Rolling Out

Scoop Jackson shares his insights on Jackie Robinson, Negro League and hip-hop

Robert Scoop Jackson explores the way hip+hop has informed his career and the significance of Jackie Robinson and the Negro League

In an exclusive interview with rolling out, Robert Scoop Jackson delved into the challenges he faced as a Black journalist in a field with limited representation. Jackson, who focused on Black culture and hip-hop in his career, discusses how his mother’s teachings and his unique approach to journalism shaped his path. He also reflects on the broader impact of figures like Jackie Robinson on society and the importance of the Negro Leagues.


As a Black journalist what types of challenges have you faced and how have you navigated through it?


There was no space for me as far as journalism when I first started up.I really entered the game, looking at where I could find myself within telling the stories within Black culture. My master’s thesis, my journal, was on hip-hop. Sports were never a thing because there were so few of us in it. I thought it was pointless even to try to enter into that field, even though I have a passion for sports. I didn’t see myself there.
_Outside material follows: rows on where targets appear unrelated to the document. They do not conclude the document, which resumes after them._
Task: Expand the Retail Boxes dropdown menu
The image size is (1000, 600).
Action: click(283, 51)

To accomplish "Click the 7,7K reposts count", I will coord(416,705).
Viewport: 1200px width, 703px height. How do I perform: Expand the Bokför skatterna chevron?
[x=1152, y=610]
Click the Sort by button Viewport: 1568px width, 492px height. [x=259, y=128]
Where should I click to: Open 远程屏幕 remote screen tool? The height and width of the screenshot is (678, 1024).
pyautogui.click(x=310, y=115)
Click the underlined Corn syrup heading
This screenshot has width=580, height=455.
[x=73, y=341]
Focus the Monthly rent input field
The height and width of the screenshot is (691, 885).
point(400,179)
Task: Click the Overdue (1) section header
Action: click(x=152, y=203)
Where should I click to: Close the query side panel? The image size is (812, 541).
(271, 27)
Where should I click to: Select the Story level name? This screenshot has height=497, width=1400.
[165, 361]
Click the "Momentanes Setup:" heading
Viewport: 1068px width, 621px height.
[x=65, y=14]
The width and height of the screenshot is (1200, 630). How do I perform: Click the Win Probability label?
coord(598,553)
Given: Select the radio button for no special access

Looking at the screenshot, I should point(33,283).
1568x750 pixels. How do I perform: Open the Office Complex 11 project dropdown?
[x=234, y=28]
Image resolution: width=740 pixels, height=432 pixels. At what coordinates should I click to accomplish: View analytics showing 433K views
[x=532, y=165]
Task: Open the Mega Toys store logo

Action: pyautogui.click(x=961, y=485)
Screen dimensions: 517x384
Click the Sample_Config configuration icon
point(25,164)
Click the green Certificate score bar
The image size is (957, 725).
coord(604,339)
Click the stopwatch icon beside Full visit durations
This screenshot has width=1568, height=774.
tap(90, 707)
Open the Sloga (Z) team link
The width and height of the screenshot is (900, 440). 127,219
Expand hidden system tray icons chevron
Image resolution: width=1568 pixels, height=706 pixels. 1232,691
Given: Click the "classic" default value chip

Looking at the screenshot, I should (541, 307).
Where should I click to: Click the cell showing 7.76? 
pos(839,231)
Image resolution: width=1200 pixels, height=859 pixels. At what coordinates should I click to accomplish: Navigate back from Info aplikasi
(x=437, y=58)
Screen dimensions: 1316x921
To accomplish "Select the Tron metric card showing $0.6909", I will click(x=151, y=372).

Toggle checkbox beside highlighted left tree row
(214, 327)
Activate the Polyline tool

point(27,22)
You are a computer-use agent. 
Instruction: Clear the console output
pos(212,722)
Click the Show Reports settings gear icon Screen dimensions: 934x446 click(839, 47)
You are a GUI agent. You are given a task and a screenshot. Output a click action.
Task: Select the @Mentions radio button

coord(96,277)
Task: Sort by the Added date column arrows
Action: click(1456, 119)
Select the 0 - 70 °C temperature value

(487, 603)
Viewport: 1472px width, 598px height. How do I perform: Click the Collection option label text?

I was raised by my mother on a belief that as Black people, especially Black men, have to dream our ways through bars that don’t bend. You have to find a place where you are not.


Talk about the relationship between your writing and hip-hop culture.

I think it helped a lot that I studied the culture in the process of writing my master’s thesis. I was the first person in the country who had ever done an academic study on hip hop. The thing that made me feel comfortable entering into the workforce, lending myself to writing very closely related to how hip hop was being dispensed from a verbal standpoint, was the fight I had to go through in order to get the program I was in to accept hip hop as a viable art form to be studied.

The one thing I kept in mind and I still carry to this date is to enter this space not from the mind of a journalist, but from the mind of how an emcee is supposed to think. A true emcee is one of this and the latter part of last century’s, and this century’s, greatest thinkers.

How do you view Jackie Robinson and what do you think he means to baseball and society?

I always think in the greater scope of not just Jackie Robinson. I also think of Satchel Paiges, Josh Gibsons, Buck O’Neils in the Negro Leagues who weren’t able to make it. They are just as important. Look at what Rube Foster did with the Negro Leagues. He created an owner landscape for us to exist on our own terms. A Black man breaking a White man’s rule is great, but I always try to look at the greater piece of what we did when we stood on our own on our own terms. The Negro League’s existence and sustainability during that time is just as important as Jackie Robinson.

I also look at the fact of how America has always functioned when it comes to telling our story. In that they always choose one. It’s just a matter of who that person’s going to be and that person is going to represent all of us. He becomes a singular entity. He becomes the symbol to everything. And It’s great to be that. Because it’s great to elevate exactly what it is that you did. But it’s still a way to avoid comprehensively telling the full truth. And then and then you become a symbol of that as well.